Symptoms you’re stuck in the Meeting Tax trap

If these feel familiar, you’re in it:

  • You finish a call and still don’t know what “done” means
  • You reopen the same Slack thread 3 times because the key detail is buried
  • Your day has meetings “sprinkled everywhere,” so you never enter flow
  • You ship late not because of coding… but because of alignment debt

The fix isn’t “take fewer meetings”

That’s not realistic when you’re client-facing.

The fix is: make meetings cheaper.

Specifically:

Convert every meeting into one build-ready artifact, immediately.


A simple workflow that gives you deep work back

Step 1: Treat “decisions” as the output

Not notes. Not transcripts.

Decisions + constraints + acceptance criteria.

Step 2: Normalize into a single Requirements Brief (one page)

Right after the call, produce a single brief with only:

  • Context (what problem / what changed / what matters)
  • Requirements (what to build, explicit)
  • Standards (quality bar, DoD, edge cases)

If it isn’t in the brief, it’s not real.

Step 3: Turn feedback into diffs (not vague tasks)

Instead of: “Improve the demo and make it more robust”

Capture:

  • what changed
  • where
  • why
  • how you’ll validate it

Step 4: Batch meetings into a window

If you can control anything: don’t scatter calls.

Even consolidating meeting time reduces the constant “toggle” cost that knowledge workers face when switching between tools/apps all day. (Harvard Business Review)


How HuTouch would solve this (meeting → brief → first draft)

HuTouch is built around one idea:

Stop making the engineer be the glue between scattered tools and their own brain.

A meeting-friendly workflow looks like this:

1) Click the task (instead of hunting)

You start from a known work item, not a blank page.

2) Auto-pull what matters from tools

Call notes + linked doc + ticket + recent Slack context → collected in one place.

3) Generate a single Requirements Brief

Context / Requirements / Standards in one clean artifact.

4) Produce a first working draft immediately

So your “post-call time” turns into shipping time, not admin time.


FAQ

“Are meetings always bad?”

No. Client calls are necessary.

The problem is when meetings produce alignment chatter instead of build artifacts.

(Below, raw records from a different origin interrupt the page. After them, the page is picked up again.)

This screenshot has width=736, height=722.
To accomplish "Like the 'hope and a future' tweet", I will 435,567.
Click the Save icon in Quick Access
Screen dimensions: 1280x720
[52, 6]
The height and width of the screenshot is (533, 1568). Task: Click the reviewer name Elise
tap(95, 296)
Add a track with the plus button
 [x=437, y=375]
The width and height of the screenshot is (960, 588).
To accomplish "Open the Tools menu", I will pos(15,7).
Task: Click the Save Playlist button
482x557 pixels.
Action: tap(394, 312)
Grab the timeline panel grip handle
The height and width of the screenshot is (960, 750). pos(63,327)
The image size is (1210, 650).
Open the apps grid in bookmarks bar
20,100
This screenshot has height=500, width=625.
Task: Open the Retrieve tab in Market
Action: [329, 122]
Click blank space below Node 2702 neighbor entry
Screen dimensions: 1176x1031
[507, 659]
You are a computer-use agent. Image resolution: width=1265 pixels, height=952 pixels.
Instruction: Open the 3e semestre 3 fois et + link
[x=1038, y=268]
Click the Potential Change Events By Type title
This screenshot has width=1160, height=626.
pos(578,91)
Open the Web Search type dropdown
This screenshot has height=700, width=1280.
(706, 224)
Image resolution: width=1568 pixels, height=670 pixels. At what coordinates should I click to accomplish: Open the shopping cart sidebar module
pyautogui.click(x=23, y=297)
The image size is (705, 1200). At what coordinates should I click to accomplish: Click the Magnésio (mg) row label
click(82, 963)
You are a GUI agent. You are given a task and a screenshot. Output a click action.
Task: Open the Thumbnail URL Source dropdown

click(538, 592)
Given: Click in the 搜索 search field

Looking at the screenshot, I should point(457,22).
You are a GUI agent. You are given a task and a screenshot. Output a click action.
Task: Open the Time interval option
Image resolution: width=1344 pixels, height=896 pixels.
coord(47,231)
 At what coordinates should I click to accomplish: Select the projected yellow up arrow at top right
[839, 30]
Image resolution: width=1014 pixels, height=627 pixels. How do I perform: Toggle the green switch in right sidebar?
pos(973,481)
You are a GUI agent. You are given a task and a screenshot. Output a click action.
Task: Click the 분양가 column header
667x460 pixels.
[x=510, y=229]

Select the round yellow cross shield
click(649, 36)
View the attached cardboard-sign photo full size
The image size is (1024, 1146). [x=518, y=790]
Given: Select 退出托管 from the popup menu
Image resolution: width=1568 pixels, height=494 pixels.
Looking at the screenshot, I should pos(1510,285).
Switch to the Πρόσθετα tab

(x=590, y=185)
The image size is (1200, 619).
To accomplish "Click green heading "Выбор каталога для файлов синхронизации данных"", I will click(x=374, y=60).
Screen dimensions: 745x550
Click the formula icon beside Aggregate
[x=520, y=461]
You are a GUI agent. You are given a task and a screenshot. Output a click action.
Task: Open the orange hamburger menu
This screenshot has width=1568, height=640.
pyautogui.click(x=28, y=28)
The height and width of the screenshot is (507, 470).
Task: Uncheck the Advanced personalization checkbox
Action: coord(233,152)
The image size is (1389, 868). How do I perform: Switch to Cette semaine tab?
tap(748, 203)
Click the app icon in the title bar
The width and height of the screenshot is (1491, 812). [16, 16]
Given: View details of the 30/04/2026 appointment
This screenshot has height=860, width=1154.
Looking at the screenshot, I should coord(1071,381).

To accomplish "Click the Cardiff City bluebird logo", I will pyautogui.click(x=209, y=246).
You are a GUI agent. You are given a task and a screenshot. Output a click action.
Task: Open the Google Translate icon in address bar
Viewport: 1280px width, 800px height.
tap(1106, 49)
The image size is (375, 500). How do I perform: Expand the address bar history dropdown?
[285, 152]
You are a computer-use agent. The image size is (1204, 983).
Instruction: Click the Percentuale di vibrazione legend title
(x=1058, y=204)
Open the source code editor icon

“Is ~23 minutes to refocus always true?”

It’s an average from field research summaries of interruption costs; your number varies by task complexity and how much context you need to reload. (UC Irvine ICS)

“What’s the fastest practical fix?”

A one-page Requirements Brief after every client call, and a rule: no build work starts until the brief is complete.


When NOT to worry about this

You can ignore most of this if:

  • you have one client and one project
  • calls are rare and fully documented
  • tasks are tiny and don’t require deep context

But if you’re in a small agency doing client-facing AI builds?

This is the hidden reason you feel behind even when you’re working nonstop.


TL;DR

  • Small agencies turn AI engineers into client liaisons.
  • The real cost of meetings is the re-entry/context reload, not the calendar slot. (Microsoft)
  • Fix it by converting every meeting into one Requirements Brief + diff-ready tasks + first draft.